▶ **DOCUMENT EXCERPT**

[Start of section]

The model selection procedure applied to the experimental data set (Table S1) indicates that the AIC values of models M1 to M4 were 195, 196, 203 and 207, respectively. The corresponding Akaike weights, which provide the relative support for each model, were 0.59, 0.40, 0.01 and nearly zero (10−17). Thus, although model M1 is supported best by the data, model M2 has also a substantial support [29]. Assuming that λ1 = λ2, the AIC of the models increased to 207, 210, 219 and 279 for M1, M2, M3 and M4, respectively, indicating that the mean number of viruses contributing to the infection of a seedling was significantly different for virus variants 1 and 2. Under model M1, parameter inference indicated that the mean number of DPD1-R variant infectious particles contributing to the infection of a pea seedling was 1.08 (with a 95% confidence interval, CI95%, ranging from 0.9 to 1.29) and 0.74 for virus variant DPD1 (with a CI95% ranging from 0.61 to 0.88), while the mean number of virus particles required to infect a pea seedling was 0.84 (CI95% = [0.63, 1.05]). Parameter inferences under model M2 (which is almost as likely as model M1 with an Akaike weight of 0.4) were close to those obtained with M1, although always slightly higher: 1.52 for λ1 with a CI95% ranging from 1.08 to 2.74, 1.06 for λ2 with a CI95% ranging from 0.75 to 1.95 and 1.36 for λc with a CI95% ranging from 0.85 to 2.63.

[End of section]

▶ **WORK INSTRUCTIONS**
1. In the model selection excerpt, what mean number of virus particles was required to infect a pea seedling under model M1?
2. Can you condense the paragraph of the model selection excerpt that begins "The model selection procedure applied to the experimental data set" into a short bulleted list that keeps its main facts?
3. What Akaike weight does the model selection excerpt give for each of the models M1 to M4?

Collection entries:
[Start of section]

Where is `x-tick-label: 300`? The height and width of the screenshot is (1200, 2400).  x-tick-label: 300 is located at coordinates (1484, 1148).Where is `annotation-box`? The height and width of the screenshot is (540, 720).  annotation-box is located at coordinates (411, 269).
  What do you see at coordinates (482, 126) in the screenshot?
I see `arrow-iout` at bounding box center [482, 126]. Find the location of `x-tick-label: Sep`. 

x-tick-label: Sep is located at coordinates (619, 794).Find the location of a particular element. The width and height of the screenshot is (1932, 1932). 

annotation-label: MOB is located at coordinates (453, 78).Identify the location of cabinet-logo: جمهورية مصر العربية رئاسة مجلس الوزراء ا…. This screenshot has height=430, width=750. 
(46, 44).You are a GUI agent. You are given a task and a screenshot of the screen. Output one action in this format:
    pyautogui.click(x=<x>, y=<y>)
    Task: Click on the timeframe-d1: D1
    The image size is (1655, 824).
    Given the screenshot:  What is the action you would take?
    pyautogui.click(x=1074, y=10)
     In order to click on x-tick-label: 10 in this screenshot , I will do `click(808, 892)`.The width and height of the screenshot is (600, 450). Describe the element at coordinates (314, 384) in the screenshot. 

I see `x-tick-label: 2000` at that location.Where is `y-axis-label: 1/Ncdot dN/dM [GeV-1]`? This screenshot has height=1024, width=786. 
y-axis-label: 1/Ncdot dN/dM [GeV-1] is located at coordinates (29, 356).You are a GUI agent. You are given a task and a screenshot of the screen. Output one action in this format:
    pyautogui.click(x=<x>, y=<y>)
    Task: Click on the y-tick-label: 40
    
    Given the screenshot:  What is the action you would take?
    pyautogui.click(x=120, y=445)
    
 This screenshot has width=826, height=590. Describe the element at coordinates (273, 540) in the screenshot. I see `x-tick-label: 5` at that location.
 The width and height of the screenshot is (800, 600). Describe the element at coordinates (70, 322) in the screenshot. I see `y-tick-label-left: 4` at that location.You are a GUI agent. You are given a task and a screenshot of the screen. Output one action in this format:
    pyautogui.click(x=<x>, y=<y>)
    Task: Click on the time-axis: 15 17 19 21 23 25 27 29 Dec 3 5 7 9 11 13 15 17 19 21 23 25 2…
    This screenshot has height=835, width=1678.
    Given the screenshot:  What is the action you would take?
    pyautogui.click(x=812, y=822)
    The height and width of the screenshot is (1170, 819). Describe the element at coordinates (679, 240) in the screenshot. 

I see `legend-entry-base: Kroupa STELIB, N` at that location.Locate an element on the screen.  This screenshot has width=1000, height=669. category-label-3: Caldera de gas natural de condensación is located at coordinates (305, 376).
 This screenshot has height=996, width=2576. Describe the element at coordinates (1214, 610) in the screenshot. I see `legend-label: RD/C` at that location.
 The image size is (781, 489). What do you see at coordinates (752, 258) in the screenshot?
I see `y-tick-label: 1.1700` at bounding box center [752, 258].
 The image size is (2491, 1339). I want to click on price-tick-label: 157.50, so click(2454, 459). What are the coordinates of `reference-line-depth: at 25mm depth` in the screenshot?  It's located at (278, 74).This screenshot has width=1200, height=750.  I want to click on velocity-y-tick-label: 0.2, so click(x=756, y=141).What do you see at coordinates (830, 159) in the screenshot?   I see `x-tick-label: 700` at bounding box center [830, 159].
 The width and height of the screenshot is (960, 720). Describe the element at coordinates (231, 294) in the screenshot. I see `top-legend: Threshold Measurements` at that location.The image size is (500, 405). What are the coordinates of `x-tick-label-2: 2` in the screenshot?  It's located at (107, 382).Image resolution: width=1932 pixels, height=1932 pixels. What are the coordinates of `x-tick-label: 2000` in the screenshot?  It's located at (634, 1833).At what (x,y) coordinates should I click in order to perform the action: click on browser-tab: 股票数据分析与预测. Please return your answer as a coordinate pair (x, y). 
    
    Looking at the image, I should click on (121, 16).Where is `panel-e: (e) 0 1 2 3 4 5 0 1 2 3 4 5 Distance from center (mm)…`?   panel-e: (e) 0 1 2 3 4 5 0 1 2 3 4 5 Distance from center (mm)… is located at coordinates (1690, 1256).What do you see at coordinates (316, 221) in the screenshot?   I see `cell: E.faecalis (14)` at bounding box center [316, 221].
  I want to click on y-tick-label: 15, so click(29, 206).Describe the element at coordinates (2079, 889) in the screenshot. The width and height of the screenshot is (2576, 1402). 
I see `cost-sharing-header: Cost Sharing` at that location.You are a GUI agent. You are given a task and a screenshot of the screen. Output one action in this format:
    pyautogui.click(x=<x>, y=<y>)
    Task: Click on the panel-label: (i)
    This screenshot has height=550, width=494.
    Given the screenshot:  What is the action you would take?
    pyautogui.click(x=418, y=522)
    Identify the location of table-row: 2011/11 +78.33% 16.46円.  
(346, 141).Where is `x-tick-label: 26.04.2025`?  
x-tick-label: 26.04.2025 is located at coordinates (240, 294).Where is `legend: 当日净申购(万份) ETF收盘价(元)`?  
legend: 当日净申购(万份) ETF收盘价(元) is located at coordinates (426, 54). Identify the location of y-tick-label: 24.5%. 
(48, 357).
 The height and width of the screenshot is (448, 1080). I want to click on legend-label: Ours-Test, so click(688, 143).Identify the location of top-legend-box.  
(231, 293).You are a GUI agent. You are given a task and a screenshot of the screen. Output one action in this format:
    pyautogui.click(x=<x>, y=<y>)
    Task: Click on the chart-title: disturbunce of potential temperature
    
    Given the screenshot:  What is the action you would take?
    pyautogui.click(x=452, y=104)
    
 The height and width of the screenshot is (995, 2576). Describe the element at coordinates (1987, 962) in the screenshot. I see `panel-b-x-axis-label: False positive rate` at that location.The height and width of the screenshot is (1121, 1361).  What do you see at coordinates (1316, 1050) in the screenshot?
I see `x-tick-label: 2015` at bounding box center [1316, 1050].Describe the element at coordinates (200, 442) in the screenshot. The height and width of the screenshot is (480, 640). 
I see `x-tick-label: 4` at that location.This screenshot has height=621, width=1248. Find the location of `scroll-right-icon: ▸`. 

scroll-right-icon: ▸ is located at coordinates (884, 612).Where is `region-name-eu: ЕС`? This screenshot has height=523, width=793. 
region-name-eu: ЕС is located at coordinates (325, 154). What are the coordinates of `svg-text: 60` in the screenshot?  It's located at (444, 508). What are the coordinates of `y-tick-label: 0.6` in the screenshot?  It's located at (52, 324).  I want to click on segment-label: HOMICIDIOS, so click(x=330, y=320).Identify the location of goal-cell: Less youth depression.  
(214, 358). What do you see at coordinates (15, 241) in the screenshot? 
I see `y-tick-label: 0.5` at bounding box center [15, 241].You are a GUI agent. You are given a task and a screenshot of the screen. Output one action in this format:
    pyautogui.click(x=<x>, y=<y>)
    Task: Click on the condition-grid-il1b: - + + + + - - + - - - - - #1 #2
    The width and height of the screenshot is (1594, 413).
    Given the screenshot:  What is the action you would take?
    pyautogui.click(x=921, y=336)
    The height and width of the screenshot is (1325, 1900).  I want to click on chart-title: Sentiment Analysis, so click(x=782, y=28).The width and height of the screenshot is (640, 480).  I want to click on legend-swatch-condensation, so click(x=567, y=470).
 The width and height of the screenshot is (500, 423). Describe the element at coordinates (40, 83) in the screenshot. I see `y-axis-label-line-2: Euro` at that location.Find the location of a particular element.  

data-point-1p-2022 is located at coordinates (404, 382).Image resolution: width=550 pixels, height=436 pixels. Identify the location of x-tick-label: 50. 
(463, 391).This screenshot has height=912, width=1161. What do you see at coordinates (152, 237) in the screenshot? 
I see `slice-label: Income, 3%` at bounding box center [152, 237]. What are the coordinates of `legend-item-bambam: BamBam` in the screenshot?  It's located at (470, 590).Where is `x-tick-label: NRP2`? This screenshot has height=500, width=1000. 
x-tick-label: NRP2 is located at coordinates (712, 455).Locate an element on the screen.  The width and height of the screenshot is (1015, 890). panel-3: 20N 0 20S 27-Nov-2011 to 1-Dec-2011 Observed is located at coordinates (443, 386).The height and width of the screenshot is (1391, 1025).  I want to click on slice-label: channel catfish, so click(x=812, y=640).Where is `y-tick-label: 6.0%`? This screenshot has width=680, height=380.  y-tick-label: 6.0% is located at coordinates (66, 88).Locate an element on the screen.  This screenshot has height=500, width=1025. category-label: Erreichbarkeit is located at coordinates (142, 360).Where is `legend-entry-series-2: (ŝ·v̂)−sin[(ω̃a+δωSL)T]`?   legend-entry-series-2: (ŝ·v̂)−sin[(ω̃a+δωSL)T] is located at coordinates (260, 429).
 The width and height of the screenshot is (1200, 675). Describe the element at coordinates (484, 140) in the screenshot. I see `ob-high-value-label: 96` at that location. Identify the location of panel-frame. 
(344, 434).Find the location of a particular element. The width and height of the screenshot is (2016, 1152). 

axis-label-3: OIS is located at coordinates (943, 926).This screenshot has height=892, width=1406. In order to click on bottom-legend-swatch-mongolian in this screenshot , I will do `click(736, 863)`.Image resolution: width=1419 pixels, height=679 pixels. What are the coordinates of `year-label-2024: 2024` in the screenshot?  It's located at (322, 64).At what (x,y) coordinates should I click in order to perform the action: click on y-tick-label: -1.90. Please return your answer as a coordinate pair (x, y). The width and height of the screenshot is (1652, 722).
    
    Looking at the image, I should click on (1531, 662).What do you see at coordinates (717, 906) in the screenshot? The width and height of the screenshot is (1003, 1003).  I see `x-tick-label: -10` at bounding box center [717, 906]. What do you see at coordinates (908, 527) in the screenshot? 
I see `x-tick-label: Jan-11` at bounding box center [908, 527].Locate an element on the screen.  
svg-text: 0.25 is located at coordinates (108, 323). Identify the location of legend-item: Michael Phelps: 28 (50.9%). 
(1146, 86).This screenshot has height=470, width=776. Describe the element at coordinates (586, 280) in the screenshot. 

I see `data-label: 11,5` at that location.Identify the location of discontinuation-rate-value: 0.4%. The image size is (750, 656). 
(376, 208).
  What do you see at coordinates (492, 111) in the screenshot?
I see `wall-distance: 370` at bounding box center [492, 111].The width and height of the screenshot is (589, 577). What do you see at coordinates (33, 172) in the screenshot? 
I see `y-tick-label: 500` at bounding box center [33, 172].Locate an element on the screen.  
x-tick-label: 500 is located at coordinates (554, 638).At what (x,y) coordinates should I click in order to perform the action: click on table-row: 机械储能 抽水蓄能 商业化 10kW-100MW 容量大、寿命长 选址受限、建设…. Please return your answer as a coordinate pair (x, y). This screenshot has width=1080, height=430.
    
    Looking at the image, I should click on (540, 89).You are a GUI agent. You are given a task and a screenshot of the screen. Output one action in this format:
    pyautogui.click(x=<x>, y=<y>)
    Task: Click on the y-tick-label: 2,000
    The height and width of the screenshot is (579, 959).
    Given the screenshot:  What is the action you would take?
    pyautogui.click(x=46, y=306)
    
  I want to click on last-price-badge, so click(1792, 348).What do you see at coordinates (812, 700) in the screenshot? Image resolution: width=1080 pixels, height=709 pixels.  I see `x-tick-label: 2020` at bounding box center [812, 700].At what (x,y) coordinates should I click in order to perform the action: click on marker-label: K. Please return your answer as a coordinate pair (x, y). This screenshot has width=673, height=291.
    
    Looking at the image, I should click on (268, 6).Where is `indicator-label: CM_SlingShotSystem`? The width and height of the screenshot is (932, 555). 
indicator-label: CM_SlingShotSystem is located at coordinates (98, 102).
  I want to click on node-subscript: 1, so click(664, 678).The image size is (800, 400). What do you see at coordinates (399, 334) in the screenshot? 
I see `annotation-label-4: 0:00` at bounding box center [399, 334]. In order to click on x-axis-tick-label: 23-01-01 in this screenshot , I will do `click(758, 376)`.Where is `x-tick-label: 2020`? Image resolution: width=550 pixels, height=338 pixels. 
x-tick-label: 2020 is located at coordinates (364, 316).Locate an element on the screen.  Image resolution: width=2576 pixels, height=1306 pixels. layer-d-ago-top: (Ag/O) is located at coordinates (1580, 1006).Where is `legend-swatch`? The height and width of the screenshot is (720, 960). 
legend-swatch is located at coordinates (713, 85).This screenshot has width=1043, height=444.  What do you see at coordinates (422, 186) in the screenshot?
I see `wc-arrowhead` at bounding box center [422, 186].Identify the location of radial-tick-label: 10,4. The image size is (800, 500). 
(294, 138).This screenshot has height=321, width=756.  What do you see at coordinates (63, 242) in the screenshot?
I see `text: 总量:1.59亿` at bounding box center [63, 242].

[End of section]

▶ **PER-TASK ANSWERS**
1. 0.84, with a 95% confidence interval of 0.63 to 1.05.

2.
- AIC values for models M1 to M4 were 195, 196, 203 and 207, with Akaike weights of 0.59, 0.40, 0.01 and nearly zero (10−17).
- M1 is best supported by the data, but M2 also has substantial support.
- Assuming λ1 = λ2 raised the AICs to 207, 210, 219 and 279. This indicates that the mean number of viruses contributing to seedling infection differed significantly between variants 1 and 2.
- Under M1, the mean number of infectious particles contributing to the infection of a pea seedling was 1.08 for DPD1-R (CI95% 0.9–1.29) and 0.74 for DPD1 (CI95% 0.61–0.88). The mean number required to infect a seedling was 0.84 (CI95% 0.63–1.05).
- Under M2, estimates were close to those under M1 but slightly higher: λ1 = 1.52 (CI95% 1.08–2.74), λ2 = 1.06 (CI95% 0.75–1.95), λc = 1.36 (CI95% 0.85–2.63).

3.
- M1: 0.59
- M2: 0.40
- M3: 0.01
- M4: nearly zero (10−17)